The Shanghai Composite finished up 9.52 points, or 0.29 per cent, at 3263.12.

In Hong Kong, the Hang Seng Index finished flat, down 5.19 points, or 0.02 per cent, at 30,124.68.

China’s industrial output surged 8.5 per cent in March from a year earlier, the fastest pace since July 2014 and well above forecasts of a 5.9 per cent increase. Retail sales also pleased, with a rise of 8.7 per cent.

Japan’s Nikkei advanced to a 4½-month high on Wednesday as automakers rallied on hopes of progress in Japan-US trade talks, while companies with large exposure to China gained on upbeat Chinese economic data.

The Nikkei share average ended up 0.3 per cent at 22,277.97, its highest closing level since early December.

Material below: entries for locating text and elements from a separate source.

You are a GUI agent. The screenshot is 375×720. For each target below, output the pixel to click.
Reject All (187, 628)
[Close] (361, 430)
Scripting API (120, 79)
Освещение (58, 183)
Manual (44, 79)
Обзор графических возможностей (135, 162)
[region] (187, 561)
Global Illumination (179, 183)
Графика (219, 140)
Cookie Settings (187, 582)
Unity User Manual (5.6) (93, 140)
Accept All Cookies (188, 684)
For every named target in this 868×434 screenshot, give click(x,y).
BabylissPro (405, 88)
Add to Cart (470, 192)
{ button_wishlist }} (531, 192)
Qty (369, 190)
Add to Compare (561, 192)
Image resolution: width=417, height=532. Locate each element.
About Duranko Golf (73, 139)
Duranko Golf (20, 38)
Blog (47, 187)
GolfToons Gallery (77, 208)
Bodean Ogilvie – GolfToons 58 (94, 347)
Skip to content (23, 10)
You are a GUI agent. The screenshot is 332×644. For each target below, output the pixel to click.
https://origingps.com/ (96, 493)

European stock markets mostly rose as strong data from the world’s two top economies sparked fresh hope for the growth outlook.

US numbers released before Wall Street’s opening bell showed that the trade deficit in February fell to its lowest level in eight months, thanks in part to rising aircraft and auto exports, according to government data.

Eurozone stock markets were firmly in positive territory at the close, while London lagged its peers as the pound strengthened.

London closed flat, Frankfurt rose 0.4 per cent and Paris ended up 0.6 per cent.

Among individual stocks, shares in Italian club Juventus fell more than 17 per cent in late Milan trading after Cristiano Ronaldo’s side were knocked out of the Champions League quarter-finals by Ajax.

Elsewhere, oil prices managed to extend gains after a US industry group reported a surprise drop in stockpiles, while OPEC-led output cuts and US sanctions on Iran and Venezuela kept a supply glut in check.

North America

US stocks ended slightly lower on Wednesday as a drop in healthcare shares overshadowed a string of positive corporate earnings and upbeat economic data from the US and China.

All three major US stock indexes ended the session in negative territory, with the S&P 500 remaining just within a percent below its record high reached in September.

The healthcare sector saw its biggest percentage drop in four months, falling 2.9 per cent on regulatory worries.

UnitedHealth Group Inc, Pfizer Inc, Merck & Co Inc and Abbott Laboratories all closed down between 1.9 per cent and 4.7 per cent, and were among the biggest drags on the broader S&P 500.

The sector’s drop dampened generally encouraging earnings reports.

Morgan Stanley rose 2.6 per cent after beating analyst estimates due to cost-cutting and growth in its wealth management segment.

United Continental Holdings jumped 4.7 per cent following Tuesday’s after-market earnings report, where the airline bested consensus estimates and held its 2019 profit target firm, even as Boeing Co’s 737 MAX jets remain grounded.

Robust business jet demand drove Textron’s earnings beat, driving its stock up 4.0 per cent.
PepsiCo reported better-than-expected first-quarter sales on strong North American demand. The packaged food company’s shares rose 3.8 per cent.

With reporting season in high gear, analysts now expect Jan-March S&P 500 profits to have dropped 1.8 per cent year-on-year, according to Refinitiv data, which would mark the first earnings decline since 2016.

Of the 54 S&P 500 companies that have posted thus far, 79.6 per cent have beaten consensus, compared with the 65 per cent average beat rate going back to 1994.

The Dow Jones Industrial Average fell 3.12 points, or 0.01 per cent, to 26,449.54, the S&P 500 lost 6.61 points, or 0.23 per cent, to 2,900.45 and the Nasdaq Composite dropped 4.15 points, or 0.05 per cent, to 7,996.08.

Of the 11 major sectors in the S&P 500, six ended the session in the black.

Qualcomm surged 12.2 per cent after the chipmaker settled its long-running legal battle with Apple Inc. Apple shares climbed 1.9 per cent.

The news boosted other chipmakers, with the Philadelphia SE Semiconductor index advancing 1.6 per cent.

On the economic front, the US trade deficit dropped to an eight-month low in February due to a 20.2 per cent plunge in imports from China.

China, meanwhile, saw its first-quarter GDP grow at a better-than-expected 6.4 per cent annual rate.